- Dataset excerpts:
*-*-*
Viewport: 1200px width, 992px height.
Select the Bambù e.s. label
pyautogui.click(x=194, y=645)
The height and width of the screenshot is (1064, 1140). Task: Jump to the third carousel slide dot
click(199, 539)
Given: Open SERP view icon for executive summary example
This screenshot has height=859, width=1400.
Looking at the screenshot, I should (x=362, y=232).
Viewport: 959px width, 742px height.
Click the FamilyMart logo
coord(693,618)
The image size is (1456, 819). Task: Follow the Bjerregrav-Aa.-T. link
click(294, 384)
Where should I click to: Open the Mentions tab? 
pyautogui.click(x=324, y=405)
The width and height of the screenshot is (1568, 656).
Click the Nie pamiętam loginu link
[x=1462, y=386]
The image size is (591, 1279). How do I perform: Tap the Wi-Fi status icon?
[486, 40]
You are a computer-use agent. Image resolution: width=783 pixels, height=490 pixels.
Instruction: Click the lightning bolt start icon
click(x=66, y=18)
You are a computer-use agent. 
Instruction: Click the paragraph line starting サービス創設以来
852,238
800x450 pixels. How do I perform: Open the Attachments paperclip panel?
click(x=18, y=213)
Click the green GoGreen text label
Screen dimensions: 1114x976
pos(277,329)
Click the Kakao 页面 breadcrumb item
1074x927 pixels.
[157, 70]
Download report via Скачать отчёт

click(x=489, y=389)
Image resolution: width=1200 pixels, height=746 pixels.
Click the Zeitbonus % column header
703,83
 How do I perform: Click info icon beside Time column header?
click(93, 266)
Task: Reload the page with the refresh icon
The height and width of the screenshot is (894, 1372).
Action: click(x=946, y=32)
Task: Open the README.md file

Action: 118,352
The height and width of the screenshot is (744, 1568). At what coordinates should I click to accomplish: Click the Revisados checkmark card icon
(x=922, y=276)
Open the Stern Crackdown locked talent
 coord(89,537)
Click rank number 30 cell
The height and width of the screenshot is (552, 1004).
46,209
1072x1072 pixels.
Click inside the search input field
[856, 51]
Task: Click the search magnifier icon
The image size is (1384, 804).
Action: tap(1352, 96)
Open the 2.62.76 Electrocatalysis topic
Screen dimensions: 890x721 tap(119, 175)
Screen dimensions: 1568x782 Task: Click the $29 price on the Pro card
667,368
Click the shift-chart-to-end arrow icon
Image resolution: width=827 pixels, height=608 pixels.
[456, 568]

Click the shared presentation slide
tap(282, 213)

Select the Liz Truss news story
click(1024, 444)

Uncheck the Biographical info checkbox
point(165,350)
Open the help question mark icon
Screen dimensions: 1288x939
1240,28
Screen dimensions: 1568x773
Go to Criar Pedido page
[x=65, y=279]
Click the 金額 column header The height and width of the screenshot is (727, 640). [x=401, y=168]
*-*-*
- Exercise: From the line holding "1072x1072 pixels." to the line holding "Screen dimensions: 1568x773", inclusive, restate each line above exactly as written.

- Finished exercise:
1072x1072 pixels.
Click inside the search input field
[856, 51]
Task: Click the search magnifier icon
The image size is (1384, 804).
Action: tap(1352, 96)
Open the 2.62.76 Electrocatalysis topic
Screen dimensions: 890x721 tap(119, 175)
Screen dimensions: 1568x782 Task: Click the $29 price on the Pro card
667,368
Click the shift-chart-to-end arrow icon
Image resolution: width=827 pixels, height=608 pixels.
[456, 568]

Click the shared presentation slide
tap(282, 213)

Select the Liz Truss news story
click(1024, 444)

Uncheck the Biographical info checkbox
point(165,350)
Open the help question mark icon
Screen dimensions: 1288x939
1240,28
Screen dimensions: 1568x773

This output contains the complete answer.